河麵上,曹化淳的船被沈廷揚的船鉤住,進退不得,船上死士試圖砍斷繩索,卻被沈廷揚船上水手用精準的火銃射擊壓製。另兩條快船見勢不妙,試圖轉向逃離,卻被沈廷揚船上另外的弩機逼退。
眼看已成甕中之鱉,曹化淳所在那條船上,突然響起一聲絕望的尖嘯:“李若璉!沈廷揚!你們莫要逼人太甚!雜家…雜家便是死,也…”

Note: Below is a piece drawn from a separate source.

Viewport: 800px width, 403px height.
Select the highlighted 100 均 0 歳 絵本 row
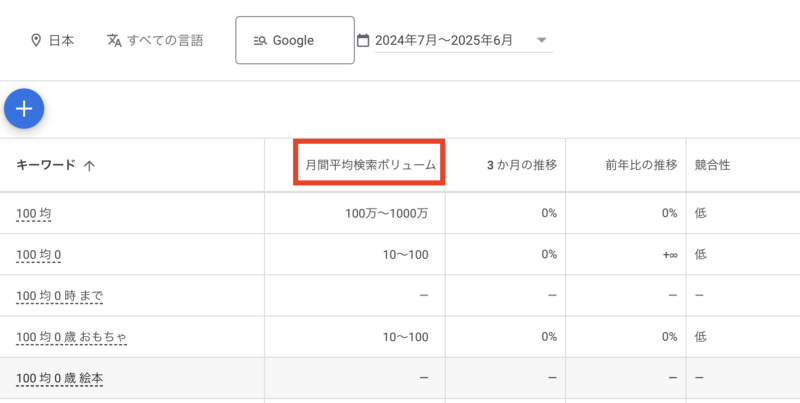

話音未落,隻見那船上猛地竄起一股火苗,迅速蔓延開來!竟是有人點燃了火油,企圖自焚毀船!
“想死?沒那麼容易!”沈廷揚冷哼一聲,把手一揮。
他身旁幾名水手立刻抬起一種類似大型水龍般的器具注:簡易泵壓式水槍,工坊技術),對準起火點猛烈噴射。雖是河水,但壓力頗足,頓時將剛燃起的火苗壓了下去。
與此同時,李若璉也終於找到幾條小船,親自帶領十餘名好手,奮力劃向起火冒煙的快船。
接舷!跳幫!
短促而激烈的搏鬥在搖晃的船板上展開。曹化淳身邊最後幾名死士很快被斬殺或製服。李若璉一步踏入船艙,正看見曹化淳麵如死灰,手持一柄匕首,試圖自刎。
“鐺!”
李若璉刀背精準地拍在曹化淳手腕上,匕首應聲而落。他上前一步,毫不客氣地一把揪住這位昔日權勢熏天的大太監的發髻,將其拖出船艙,摜在甲板之上。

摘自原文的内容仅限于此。